If I was starting out with $2,000, here are four stocks I would look at adding today.
A software stock with a great heritage
Constellation might be too rich for many new investors, but its little baby brother, Topicus.com (TSXV:TOI) might be better suited. Topicus was spun-out out of Constellation a few years ago. It is its focused investment arm in Europe.
Like Constellation, Topicus acquires niche software businesses. It takes their resilient cash flows and then re-invests into more acquisitions. It’s a great formula for compounding.
Europe is a rich place to invest because of its diverse countries, geographies, governments, languages, and even currencies. There is no shortage of niche software players in Europe. The company has been on a roll with eight acquisitions since July and 15 acquisitions year to date.
The stock has recently pulled back. Any further drawdown and Topicus.com stock could be an attractive buy.
One of Canada’s fastest-growing companies
If you are looking for a smaller stock with considerable growth ahead, consider Propel Holdings (TSX:PRL). This stock is up 180% in 2024! However, the company has been delivering exceptional growth and the market has finally started to recognize it.

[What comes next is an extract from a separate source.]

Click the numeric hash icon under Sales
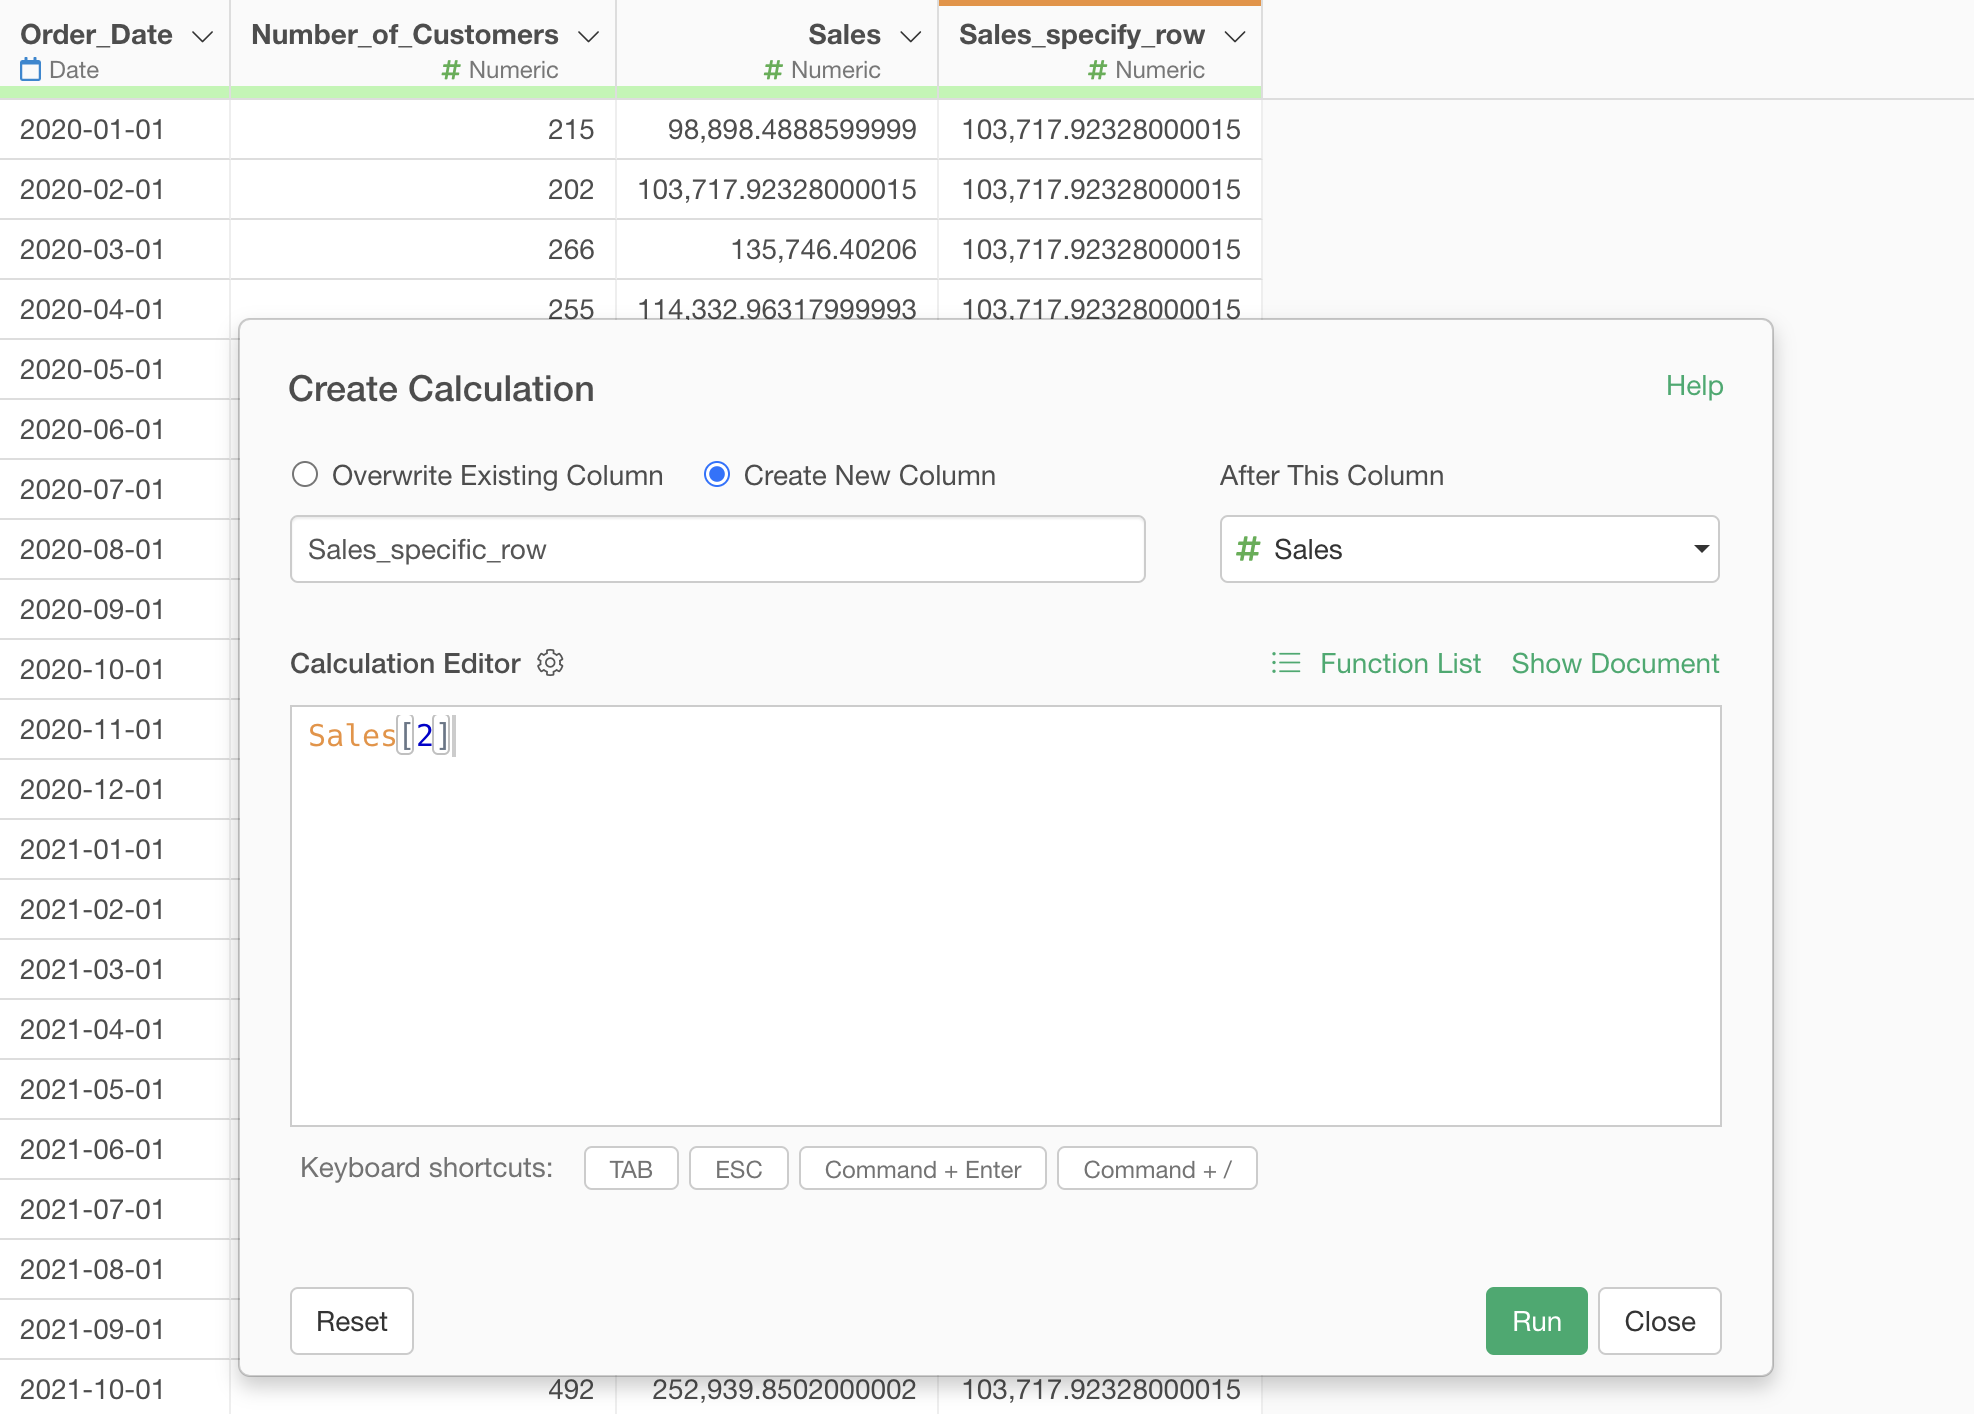The image size is (1974, 1414). tap(773, 70)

Over the past three years, revenues have compounded by 59% per year. Earnings per share have compounded by 40% per annum. It provides small loans to non-prime consumers. The lender uses an AI lending platform to quickly underwrite its loans.

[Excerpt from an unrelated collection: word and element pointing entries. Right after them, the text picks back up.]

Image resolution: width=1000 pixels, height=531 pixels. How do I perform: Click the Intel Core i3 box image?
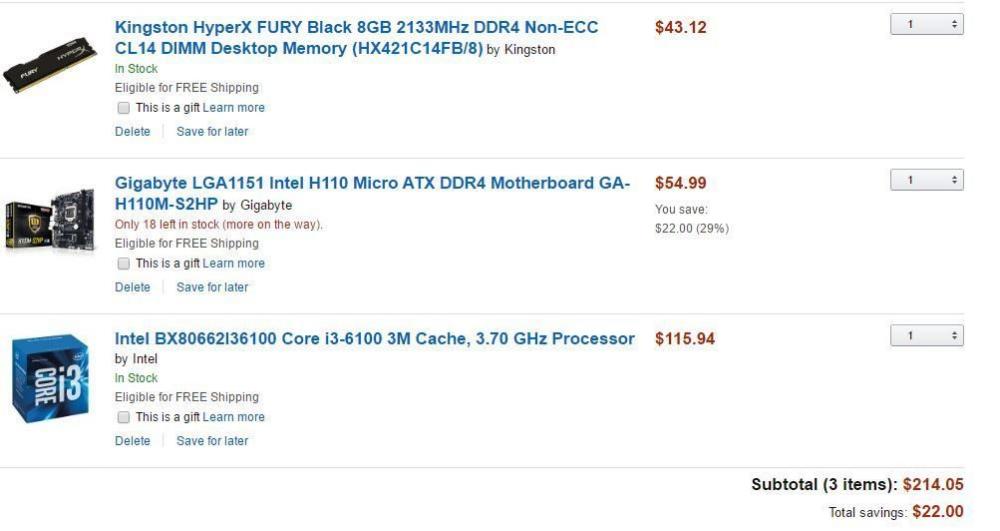[50, 379]
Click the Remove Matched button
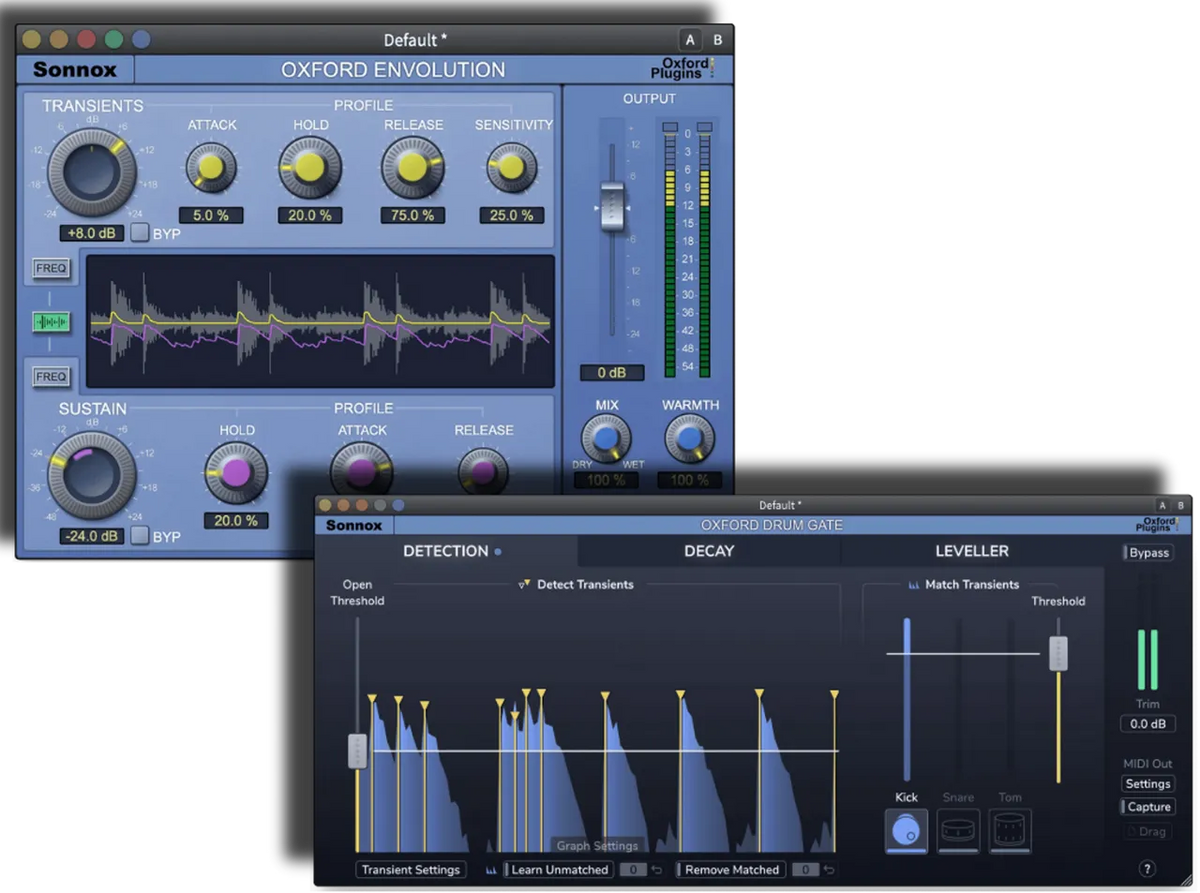1200x893 pixels. tap(731, 870)
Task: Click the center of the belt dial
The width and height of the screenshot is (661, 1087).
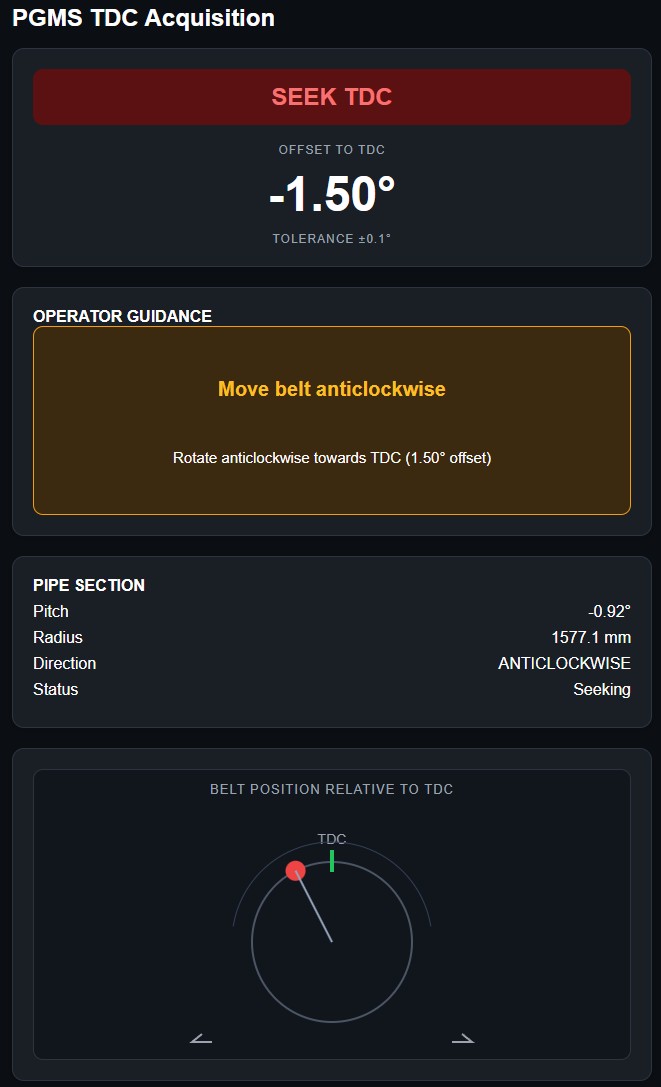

Certainly, this is a higher risk, higher reward type investment. If you are looking for one high flyer in your portfolio, it’s a good bet.

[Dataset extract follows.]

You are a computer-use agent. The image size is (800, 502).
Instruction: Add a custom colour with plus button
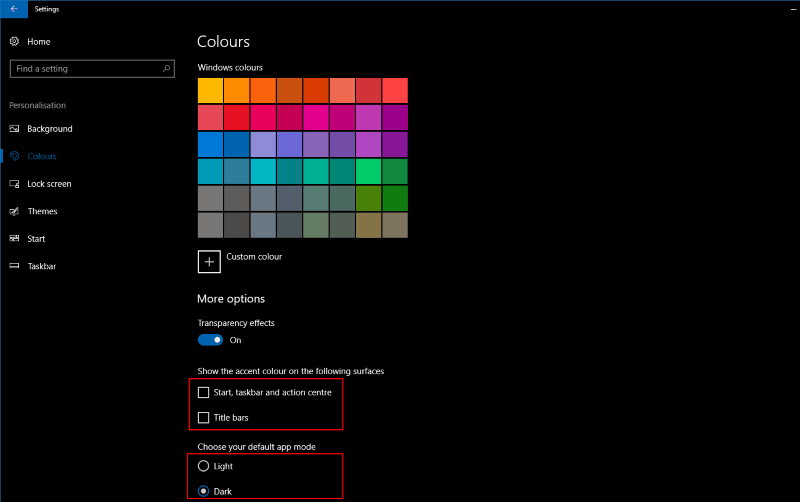tap(209, 262)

A blue-chip company to hold for the long term
If you want a blue-chip anchor for your portfolio, Canadian Pacific Kansas City (TSX:CP) railroad is starting to look attractive. The company has made good progress integrating Kansas City Southern railroad. With the only rail line that connects Canada, the U.S., and Mexico, it has plenty of opportunities to grow.
CP has been able to quickly reduce debt. It is in a strong posture to invest in growth initiatives, but also to start returning capital back to shareholders. While the rail industry has some near-term challenges, you can pick this stock up on dips for a long-term hold.
A real estate stock with the hallmarks of a quality business
Colliers International Group (TSX:CIGI) is a steady compounder that is not on many people’s radar. It is known for its global commercial real estate brokerage business.
However, it has diversified to become a real estate and consulting services conglomerate. Also, it has built out a substantial asset management business some analysts believe could be a spin-out candidate in the coming years.
Colliers has many hallmarks of a high-quality business: A strong balance sheet, a highly invested management team, a great brand, and a strong acquisition platform.
Colliers’ stock has risen 71% in 2024. It is not the cheapest today. However, if it has any pullbacks in the remainder of 2024, it would be a great opportunity to add the stock.